Initial testing is done on the gut but toxoplasmosis doesn’t always reach the gut but should be present in the brain. So, brain analysis is very helpful – but it needs to be specifically requested of the lab by the vet who probably won’t think to ask for it unless the farmer asks.

Of course,testing comes at a price. My advice is, where reabsorption in maiden sheep is apparent, or there are unexplained abortions, or weak lambs and any initial testing is negative, pay the extra money to have the sheep blood tested for toxo antibody levels and viable aborted samples tested for toxoplasmosis in the brain, even if you have vaccinated.

Photo taken in December when the last lot of wet dries (the ones that had silently aborted) were drafted out at weaning and ear marked so that we will know which ones they are in the coming season.
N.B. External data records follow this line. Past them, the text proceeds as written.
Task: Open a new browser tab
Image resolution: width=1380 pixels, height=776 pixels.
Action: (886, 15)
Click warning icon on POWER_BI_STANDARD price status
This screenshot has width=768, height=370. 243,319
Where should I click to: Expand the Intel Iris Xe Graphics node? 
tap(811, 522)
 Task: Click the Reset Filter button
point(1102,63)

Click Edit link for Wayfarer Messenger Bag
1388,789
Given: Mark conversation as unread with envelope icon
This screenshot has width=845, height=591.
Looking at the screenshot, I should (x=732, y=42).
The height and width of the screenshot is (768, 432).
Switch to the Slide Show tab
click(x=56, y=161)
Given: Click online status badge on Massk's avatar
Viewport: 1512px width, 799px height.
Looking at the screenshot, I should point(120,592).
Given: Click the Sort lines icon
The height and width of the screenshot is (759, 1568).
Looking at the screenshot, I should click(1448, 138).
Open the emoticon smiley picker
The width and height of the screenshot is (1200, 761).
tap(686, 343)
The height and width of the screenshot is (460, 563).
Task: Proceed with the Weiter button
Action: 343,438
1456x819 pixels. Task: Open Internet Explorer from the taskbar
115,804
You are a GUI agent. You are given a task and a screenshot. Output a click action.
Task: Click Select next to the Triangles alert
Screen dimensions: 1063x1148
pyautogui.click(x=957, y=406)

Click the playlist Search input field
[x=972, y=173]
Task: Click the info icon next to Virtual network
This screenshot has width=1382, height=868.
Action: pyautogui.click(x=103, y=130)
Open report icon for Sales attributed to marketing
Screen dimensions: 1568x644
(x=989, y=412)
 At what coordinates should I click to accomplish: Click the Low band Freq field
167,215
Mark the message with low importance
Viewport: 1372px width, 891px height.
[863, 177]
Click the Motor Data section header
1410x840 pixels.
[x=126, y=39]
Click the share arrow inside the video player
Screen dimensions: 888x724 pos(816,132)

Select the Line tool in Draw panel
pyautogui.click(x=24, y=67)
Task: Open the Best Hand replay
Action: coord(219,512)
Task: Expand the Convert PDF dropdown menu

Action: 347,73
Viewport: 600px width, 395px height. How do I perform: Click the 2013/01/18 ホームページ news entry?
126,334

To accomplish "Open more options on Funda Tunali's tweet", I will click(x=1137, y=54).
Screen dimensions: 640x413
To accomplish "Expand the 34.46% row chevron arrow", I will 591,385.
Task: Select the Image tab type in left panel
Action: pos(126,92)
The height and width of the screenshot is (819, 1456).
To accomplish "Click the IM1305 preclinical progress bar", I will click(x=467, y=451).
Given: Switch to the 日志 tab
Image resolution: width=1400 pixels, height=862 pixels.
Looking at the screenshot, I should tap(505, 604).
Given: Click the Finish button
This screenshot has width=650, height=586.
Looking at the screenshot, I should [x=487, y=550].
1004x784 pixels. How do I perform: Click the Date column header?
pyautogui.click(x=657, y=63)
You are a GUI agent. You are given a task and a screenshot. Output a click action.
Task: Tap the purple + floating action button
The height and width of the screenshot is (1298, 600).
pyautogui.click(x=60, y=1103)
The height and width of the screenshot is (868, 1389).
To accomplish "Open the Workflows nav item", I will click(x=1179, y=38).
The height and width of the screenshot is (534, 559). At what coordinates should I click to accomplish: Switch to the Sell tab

Understanding what I do now, I think if more farmers do this kind of analysis there may potentially be a significant issue alerted to, that so far is occurring under the radar. What’s more, any ewe lambs that have been infected in the womb but born otherwise healthy (which is potentially more common than we realise) have an apparently small but increased chance of aborting or reabsorbing the fetus in their first lambing. I think there could be a significant issue here too and wonder if the increased incidence of unexplained wet-dries in maiden stock is a silent toxoplasmosis issue, despite vaccination?

It turns out the disease is a much more complicated beast than I ever realised.

There is a breakdown occurring somewhere and I think farmers need to be aware of both this and any reliability issues associated with the vaccine.